A corpse, a sex doll, a politician’s wife, a clown and an aging silent movie star—Cindy Sherman is a true shape-shifting master. Over her thirty-five-year career the American photographer and film director has assumed an interminable number of identities and has risen to become one of the most influential photographers of her generation and one of the most prominent figures in contemporary art. Her conceptual works, which have seen her twice represent her country at the Venice Biennale, are often cited as pre-empting today’s obsession with digital self-representation. Cindy Sherman’s photography hence becomes like a visual prophesy of our generation’s selfie culture.
Growing up in a strict and religious home under the control of an over-bearing father, Cindy Sherman found comfort in costume and makeup, using it to escape her reality. She moved to New York in the 1970s and continued to dress up in guises at social occasions as a way to divert attention away from herself and to combat her often crippling shyness. It was only after encouragement from fellow artist and partner at the time Robert Longo, that she started to photograph her transformations and begin the project that has since dominated her life and work.
Using her face as her canvas, Cindy Sherman has created countless characters that parody representations of women from film, television and advertising. Through her images she is able to construct a multiplicity of identities that challenge the restrictive roles typically placed on women. Her project has evolved from her 1970s series Untitled Film Stills—which first saw her gain international recognition—but it has kept closely tied to the changing, yet always stereotyped, constructions of femininity used by the mass media.
It is such an uncanny ability to tap into the cultural zeitgeist that has now afforded Cindy Sherman the title “queen of selfie culture”—although she does admit to cringing at such a notion. Her fluid constructions of herself seemed to predict the fact that daily we now create different digital identities through photographs and our social media profiles. This visionary capability means that her works have continued to have a profound impact and she has already become an integral part of art history courses at universities—an inspiration for feminist modules everywhere.
Her Untitled series from 2016 was the first body of photographs Cindy Sherman had created in over five years. Casting herself as ageing Hollywood divas, these works deal with issues that remain of personal relevance for Cindy Sherman—that of mortality and growing old.
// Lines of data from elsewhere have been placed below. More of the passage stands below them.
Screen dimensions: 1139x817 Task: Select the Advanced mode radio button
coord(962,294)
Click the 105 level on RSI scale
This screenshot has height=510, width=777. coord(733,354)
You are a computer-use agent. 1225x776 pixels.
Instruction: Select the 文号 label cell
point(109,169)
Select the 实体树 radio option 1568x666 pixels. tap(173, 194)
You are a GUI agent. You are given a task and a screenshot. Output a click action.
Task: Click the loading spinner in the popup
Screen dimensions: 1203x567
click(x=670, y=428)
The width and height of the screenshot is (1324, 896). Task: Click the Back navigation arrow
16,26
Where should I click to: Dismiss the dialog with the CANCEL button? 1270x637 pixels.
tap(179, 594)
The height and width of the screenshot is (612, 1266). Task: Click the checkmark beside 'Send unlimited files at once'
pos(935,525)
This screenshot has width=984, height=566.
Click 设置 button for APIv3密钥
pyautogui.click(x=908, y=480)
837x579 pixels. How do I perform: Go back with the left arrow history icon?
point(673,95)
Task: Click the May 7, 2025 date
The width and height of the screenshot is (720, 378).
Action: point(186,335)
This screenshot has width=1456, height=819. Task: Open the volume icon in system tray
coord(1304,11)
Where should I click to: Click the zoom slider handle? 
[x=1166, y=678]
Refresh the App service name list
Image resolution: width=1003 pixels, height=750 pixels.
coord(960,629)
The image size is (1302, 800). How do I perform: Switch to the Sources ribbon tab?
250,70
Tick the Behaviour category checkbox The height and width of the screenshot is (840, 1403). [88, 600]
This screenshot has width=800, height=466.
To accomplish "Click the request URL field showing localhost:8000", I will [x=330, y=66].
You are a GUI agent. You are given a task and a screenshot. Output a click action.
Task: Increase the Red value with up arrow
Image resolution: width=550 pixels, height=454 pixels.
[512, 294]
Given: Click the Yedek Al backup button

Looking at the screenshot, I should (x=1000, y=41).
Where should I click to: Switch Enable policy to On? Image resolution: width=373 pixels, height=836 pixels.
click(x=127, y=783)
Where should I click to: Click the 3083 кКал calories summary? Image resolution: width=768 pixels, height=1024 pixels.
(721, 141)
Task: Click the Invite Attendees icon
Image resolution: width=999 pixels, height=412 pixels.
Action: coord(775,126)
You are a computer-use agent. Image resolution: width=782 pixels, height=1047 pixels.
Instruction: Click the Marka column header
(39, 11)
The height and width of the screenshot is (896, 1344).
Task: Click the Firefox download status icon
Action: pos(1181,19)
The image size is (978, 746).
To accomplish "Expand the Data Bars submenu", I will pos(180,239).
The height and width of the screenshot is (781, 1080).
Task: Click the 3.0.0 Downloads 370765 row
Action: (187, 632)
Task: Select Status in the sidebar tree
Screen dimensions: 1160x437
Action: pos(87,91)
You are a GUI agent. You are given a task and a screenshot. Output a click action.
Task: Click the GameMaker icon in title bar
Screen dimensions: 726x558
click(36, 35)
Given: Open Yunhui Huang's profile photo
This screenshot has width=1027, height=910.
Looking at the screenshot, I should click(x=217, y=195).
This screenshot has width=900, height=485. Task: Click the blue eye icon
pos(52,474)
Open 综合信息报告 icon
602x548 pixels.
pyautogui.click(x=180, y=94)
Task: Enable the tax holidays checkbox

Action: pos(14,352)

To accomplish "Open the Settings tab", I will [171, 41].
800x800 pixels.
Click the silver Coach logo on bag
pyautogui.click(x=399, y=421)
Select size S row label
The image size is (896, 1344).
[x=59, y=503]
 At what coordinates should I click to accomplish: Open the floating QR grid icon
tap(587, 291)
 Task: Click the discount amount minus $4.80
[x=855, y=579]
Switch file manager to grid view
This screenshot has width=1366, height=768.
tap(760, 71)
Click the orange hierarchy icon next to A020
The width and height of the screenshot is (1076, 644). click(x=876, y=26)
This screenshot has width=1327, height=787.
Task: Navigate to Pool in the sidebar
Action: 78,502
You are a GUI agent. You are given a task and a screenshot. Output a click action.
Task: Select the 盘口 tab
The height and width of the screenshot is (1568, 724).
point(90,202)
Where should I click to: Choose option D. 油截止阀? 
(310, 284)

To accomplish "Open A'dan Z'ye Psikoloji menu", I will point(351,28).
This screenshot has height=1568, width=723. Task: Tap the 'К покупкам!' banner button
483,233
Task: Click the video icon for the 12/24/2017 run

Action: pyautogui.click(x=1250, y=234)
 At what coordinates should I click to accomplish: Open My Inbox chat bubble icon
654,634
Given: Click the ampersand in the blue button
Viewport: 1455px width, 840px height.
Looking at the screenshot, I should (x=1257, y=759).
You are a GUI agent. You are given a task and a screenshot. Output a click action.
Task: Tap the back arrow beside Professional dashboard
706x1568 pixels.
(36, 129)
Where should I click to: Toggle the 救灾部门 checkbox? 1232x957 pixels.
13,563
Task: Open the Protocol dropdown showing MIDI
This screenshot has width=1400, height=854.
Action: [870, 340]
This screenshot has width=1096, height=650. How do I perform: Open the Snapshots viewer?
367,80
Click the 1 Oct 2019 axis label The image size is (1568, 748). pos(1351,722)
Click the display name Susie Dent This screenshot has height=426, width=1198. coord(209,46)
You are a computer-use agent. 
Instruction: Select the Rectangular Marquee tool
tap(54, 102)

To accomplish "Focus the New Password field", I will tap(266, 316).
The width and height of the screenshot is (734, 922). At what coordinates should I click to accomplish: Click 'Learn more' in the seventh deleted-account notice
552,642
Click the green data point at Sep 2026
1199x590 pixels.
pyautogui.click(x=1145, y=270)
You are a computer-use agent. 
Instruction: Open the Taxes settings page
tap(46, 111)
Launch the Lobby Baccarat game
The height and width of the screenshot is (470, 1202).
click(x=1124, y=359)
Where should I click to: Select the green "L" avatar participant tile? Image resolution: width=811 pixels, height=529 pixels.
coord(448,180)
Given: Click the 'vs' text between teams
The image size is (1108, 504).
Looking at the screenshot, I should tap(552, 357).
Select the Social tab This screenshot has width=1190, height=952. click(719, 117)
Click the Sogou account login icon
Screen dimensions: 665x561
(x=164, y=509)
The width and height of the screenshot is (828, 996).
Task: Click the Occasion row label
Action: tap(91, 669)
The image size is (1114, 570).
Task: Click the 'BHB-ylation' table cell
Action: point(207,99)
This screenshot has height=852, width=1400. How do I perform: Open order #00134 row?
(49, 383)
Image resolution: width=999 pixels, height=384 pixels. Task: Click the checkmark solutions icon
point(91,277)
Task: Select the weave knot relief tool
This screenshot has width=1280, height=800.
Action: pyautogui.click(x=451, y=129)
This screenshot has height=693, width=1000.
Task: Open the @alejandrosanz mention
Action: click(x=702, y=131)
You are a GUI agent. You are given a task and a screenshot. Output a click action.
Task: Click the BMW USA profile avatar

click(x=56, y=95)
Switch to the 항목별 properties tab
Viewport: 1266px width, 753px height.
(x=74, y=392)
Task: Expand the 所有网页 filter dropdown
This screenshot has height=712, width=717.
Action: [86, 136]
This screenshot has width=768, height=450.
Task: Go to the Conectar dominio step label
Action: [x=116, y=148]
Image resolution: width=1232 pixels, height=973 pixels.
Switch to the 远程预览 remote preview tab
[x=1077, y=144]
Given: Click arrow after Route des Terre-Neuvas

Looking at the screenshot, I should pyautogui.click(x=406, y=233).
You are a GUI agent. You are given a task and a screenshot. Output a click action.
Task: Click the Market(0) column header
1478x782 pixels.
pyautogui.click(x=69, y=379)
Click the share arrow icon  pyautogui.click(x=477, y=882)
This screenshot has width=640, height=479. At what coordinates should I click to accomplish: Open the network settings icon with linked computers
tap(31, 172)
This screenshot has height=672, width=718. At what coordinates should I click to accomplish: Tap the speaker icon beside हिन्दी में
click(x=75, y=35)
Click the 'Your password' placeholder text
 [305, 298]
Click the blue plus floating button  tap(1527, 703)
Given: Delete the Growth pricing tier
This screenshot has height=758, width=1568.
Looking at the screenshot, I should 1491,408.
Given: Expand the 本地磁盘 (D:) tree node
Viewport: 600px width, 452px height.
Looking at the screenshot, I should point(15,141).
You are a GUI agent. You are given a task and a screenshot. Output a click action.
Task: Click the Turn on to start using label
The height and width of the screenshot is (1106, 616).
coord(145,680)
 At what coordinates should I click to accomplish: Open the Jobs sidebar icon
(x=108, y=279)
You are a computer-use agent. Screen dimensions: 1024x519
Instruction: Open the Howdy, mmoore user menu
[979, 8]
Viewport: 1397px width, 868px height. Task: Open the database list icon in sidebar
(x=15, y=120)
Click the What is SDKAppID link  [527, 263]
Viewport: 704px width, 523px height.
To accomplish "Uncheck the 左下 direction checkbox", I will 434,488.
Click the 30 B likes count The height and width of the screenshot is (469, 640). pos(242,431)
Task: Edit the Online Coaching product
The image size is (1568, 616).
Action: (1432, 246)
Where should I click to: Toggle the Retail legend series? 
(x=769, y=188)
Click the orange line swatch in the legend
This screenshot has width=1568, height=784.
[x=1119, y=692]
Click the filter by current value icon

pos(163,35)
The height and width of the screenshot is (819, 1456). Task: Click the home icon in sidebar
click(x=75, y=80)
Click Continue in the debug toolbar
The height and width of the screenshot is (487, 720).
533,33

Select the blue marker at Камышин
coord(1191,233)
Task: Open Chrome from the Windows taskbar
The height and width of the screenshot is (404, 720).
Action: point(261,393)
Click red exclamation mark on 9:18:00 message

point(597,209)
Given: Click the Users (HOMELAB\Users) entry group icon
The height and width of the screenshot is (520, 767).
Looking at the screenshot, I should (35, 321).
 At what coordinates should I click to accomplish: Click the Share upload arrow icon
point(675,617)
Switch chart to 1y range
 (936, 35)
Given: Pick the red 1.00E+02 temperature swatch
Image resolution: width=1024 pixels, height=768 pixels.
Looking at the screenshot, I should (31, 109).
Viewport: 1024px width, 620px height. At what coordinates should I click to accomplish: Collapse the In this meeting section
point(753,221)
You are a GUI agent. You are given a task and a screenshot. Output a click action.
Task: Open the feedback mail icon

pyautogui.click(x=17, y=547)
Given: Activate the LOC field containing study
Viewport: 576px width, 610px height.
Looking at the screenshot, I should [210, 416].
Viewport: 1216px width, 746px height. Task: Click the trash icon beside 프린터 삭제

Rendered in sharp high-resolution and 1960s-esque muted colors, they are a matured version of her older black and white Film Stills, but still depict her characteristically unsettling personalities. These latest personas despite their caked on makeup, have noticeable wrinkles, perhaps a demonstration of the artist’s increasing dedication to reveal more of herself in her work. “I am not trying to obliterate myself and completely hide within the images like I used to. I am a little more comfortable now in letting parts of myself show through.”
Late last year Cindy Sherman received a lot of attention when she decided to make her Instagram account public, joining fellow Pictures Generation artist Richard Prince in her use of the platform. Filled with aerial mountain scenes from planes as well as highly manipulated images of herself, her account provides more of an intimate look into her private world and represents perhaps the latest development in her work. Cindy Sherman has embraced social media but continues to playfully parody it. Her photography encourages us to think about how digital culture shapes our appearances, whether this is through adverts we see in magazines or what we scroll through on our Instagram feeds.
Cindy Sherman is on display at Sprüth Magers, London from June 5 until September 1, 2018.